Things to check before taking a home loan

A focused checklist of the things that quietly decide whether your home loan is a good one — or a long, expensive habit.

By Jarviix Editors · Oct 15, 2025

A modern home exterior at dusk
Photo by Phil Hearing on Unsplash

A home loan is the longest financial commitment most people make. The loan itself outlives careers, cars, and several relationships. So it deserves more thought than the half-hour spent comparing EMIs.

The checklist

1. Your honest affordability

Lenders will tell you what you can borrow. That number is usually larger than what you should borrow. A safer ceiling: keep total EMIs (home + others) under 40% of your monthly take-home. Run your numbers through an EMI calculator before you fall in love with a property.

2. Total cost, not EMI

Compare lenders on total interest paid over the loan, not the headline EMI. A lower EMI achieved by stretching tenure can quietly cost lakhs more.

3. Rate type — fixed, floating, or hybrid

Most home loans in India are floating-rate. That's fine — but understand it. Run a "what if rates rise 1.5%" scenario. If the EMI in that scenario stresses you, downsize the loan, not the lifestyle later.

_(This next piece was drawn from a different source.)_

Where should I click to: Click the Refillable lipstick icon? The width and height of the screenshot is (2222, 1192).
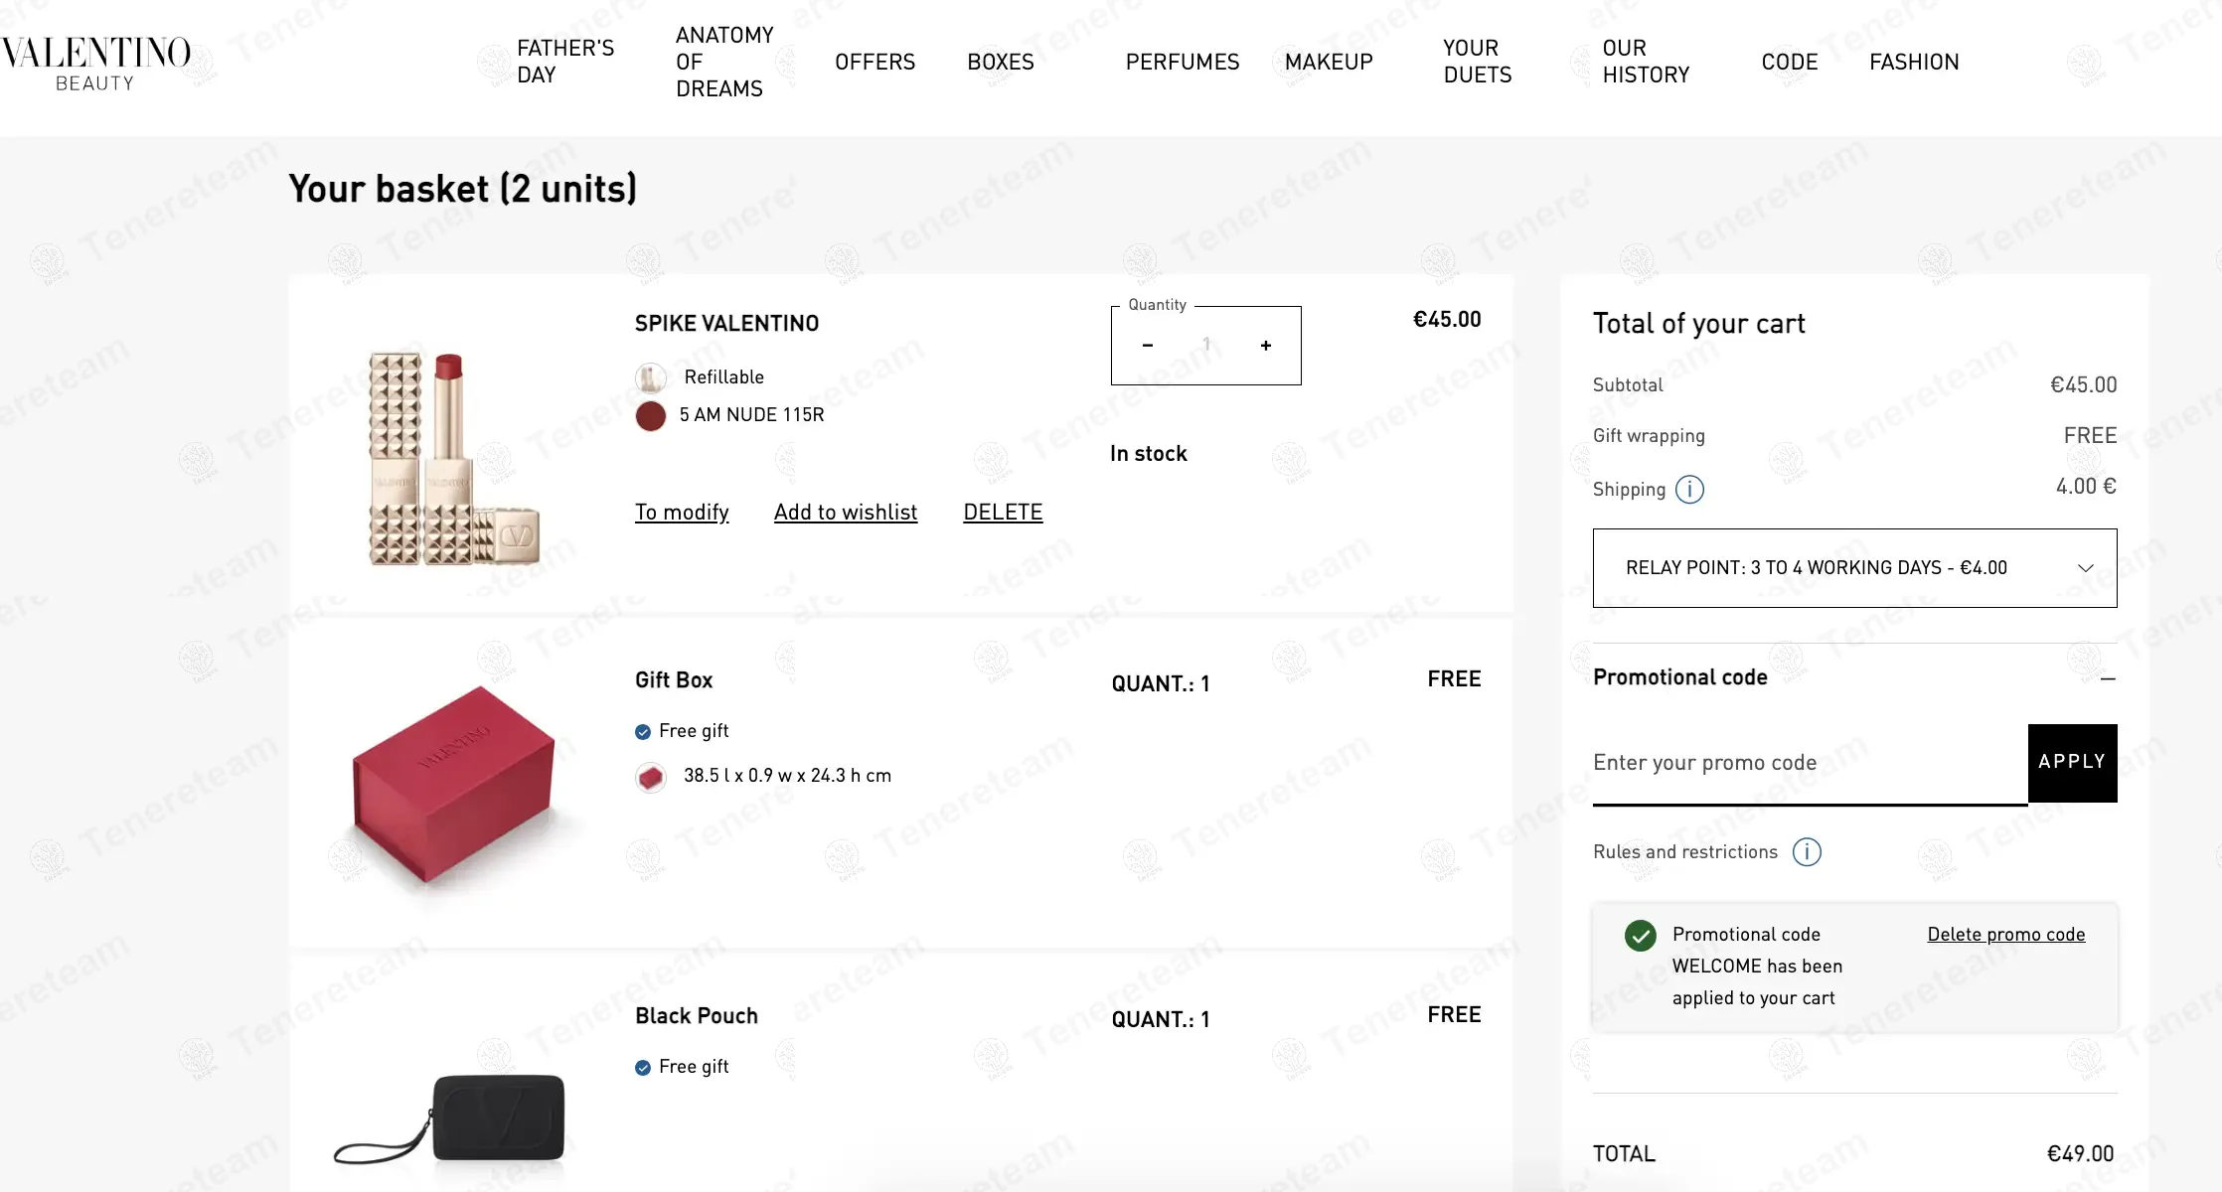click(651, 377)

These often look small in percentages but add up to weeks of EMIs. Ask for the all-in number when comparing lenders.

5. Prepayment terms

The single biggest lever to lower total interest is prepaying in the first 5–7 years (when most of each EMI is interest). Confirm there are no penalties for prepayment on floating-rate loans, and ask about lump-sum vs systematic prepayment options.

6. Tax angle

Interest paid and principal repaid both have tax implications under specific rules. Don't pick a regime and a structure without considering both.

7. Loan-to-value (LTV)

The lower the LTV (the bigger your down payment), the smaller the loan and the better your terms. A larger down payment is, in most cases, a better return than the same money invested elsewhere.

8. Property due diligence

Ironically, the most-skipped check. Ensure title clarity, approvals, and developer reputation. Lenders' due diligence is for their risk, not yours.

A simple decision frame

Before signing, you should be able to answer three things in plain English:

  1. What is the total I will pay over the loan's life?
  2. What is the EMI under stress — rate up 1.5%, income lower 20%?
  3. What is my prepayment plan for years 1–7?

If those three answers feel honest, you're ready. If not, give it another week. The loan will still be there.